**Try it**
Scan the records for the string "click". State how many lines contain it and add nothing.

**Task data**

┏━━

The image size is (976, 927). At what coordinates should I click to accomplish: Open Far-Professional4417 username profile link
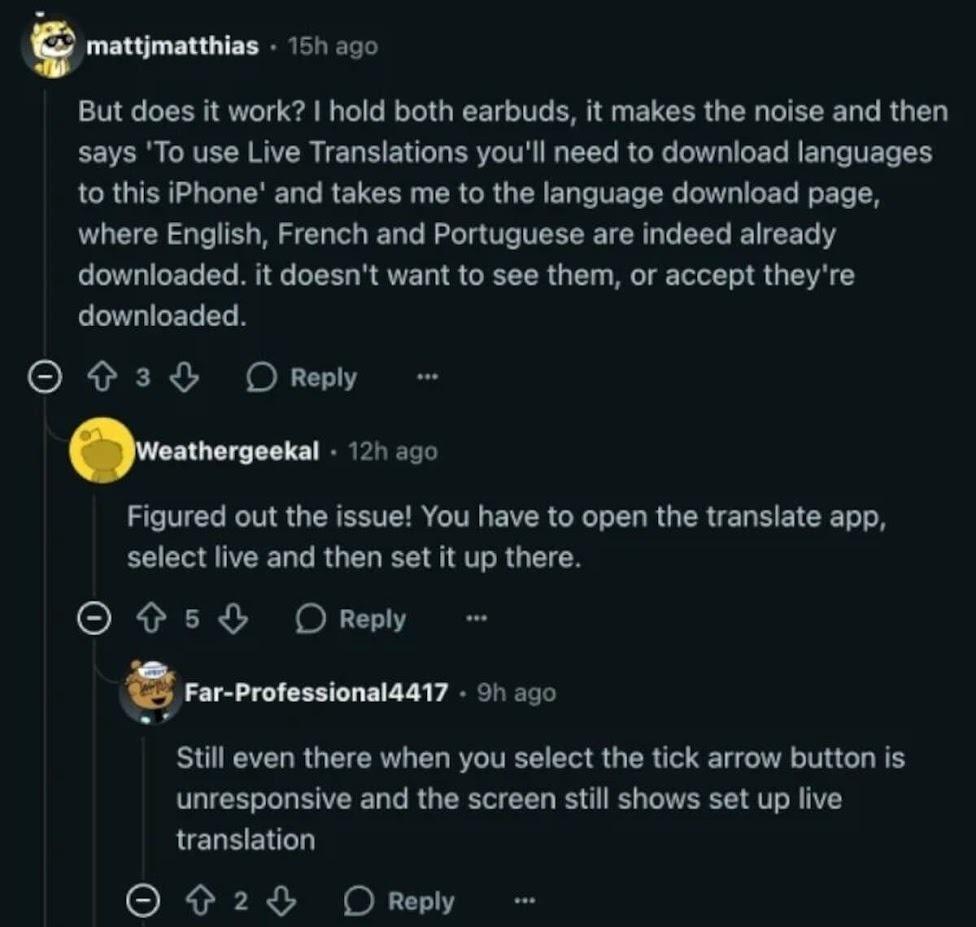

┗━━
┏━━

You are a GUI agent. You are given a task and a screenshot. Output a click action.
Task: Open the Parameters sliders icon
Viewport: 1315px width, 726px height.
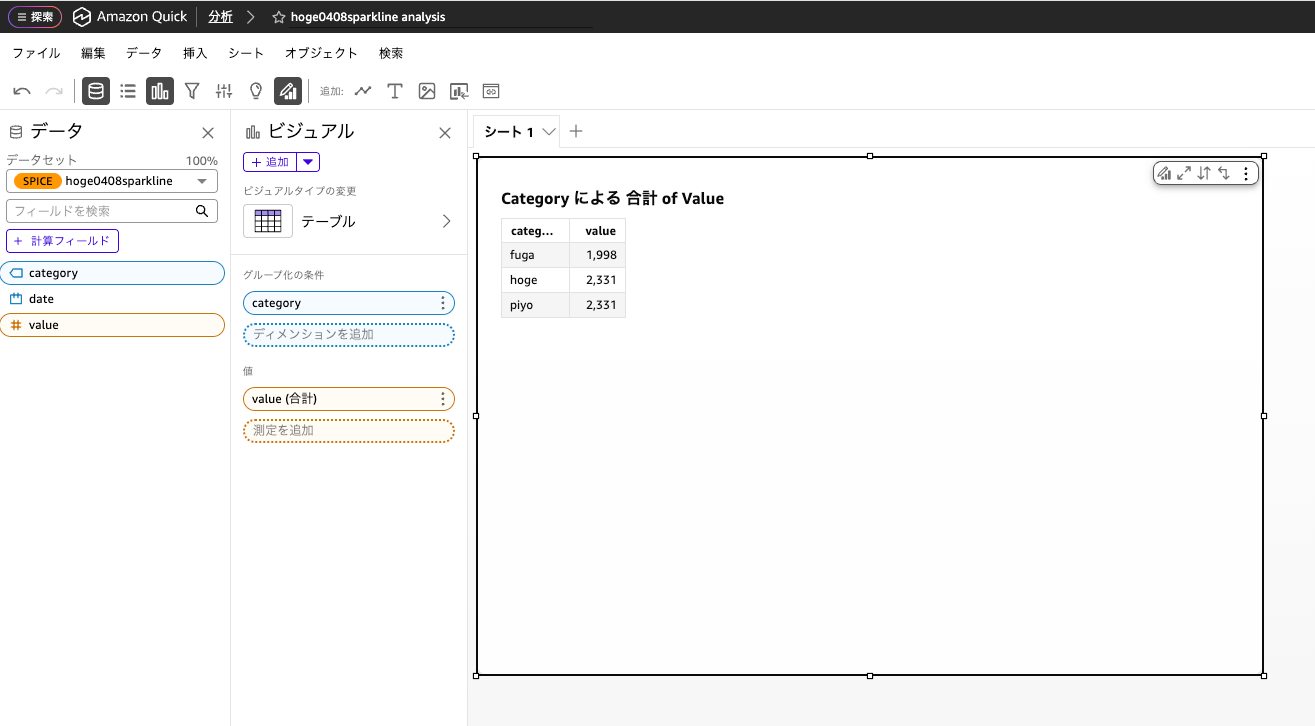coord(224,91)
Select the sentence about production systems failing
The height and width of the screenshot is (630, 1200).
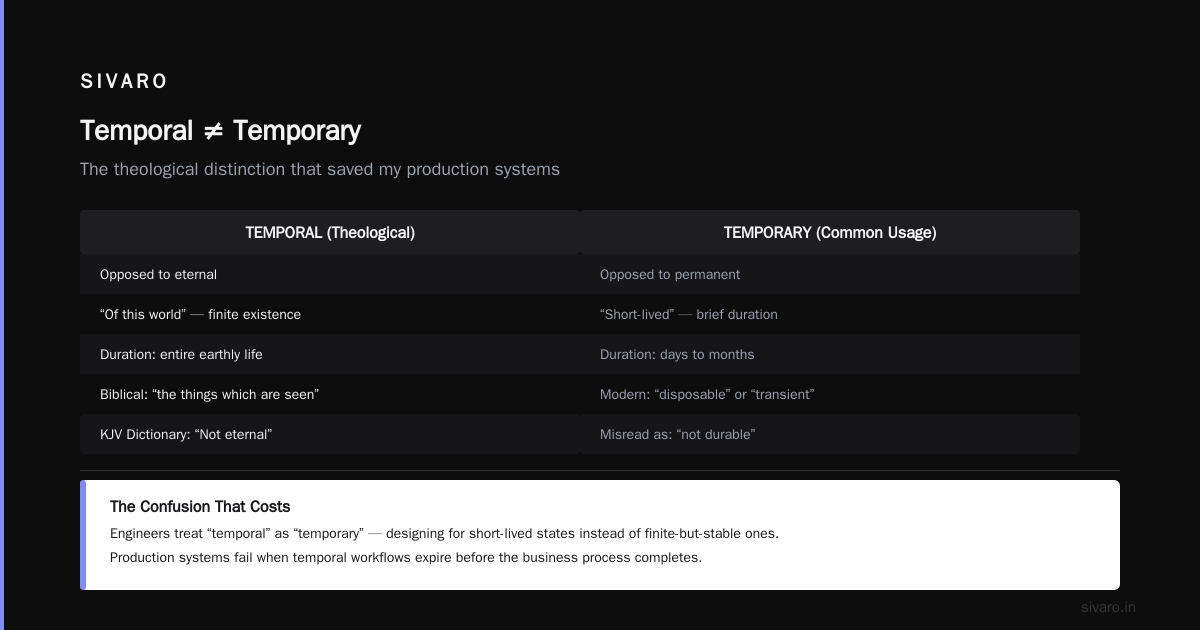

┗━━

**Exercise answer**
2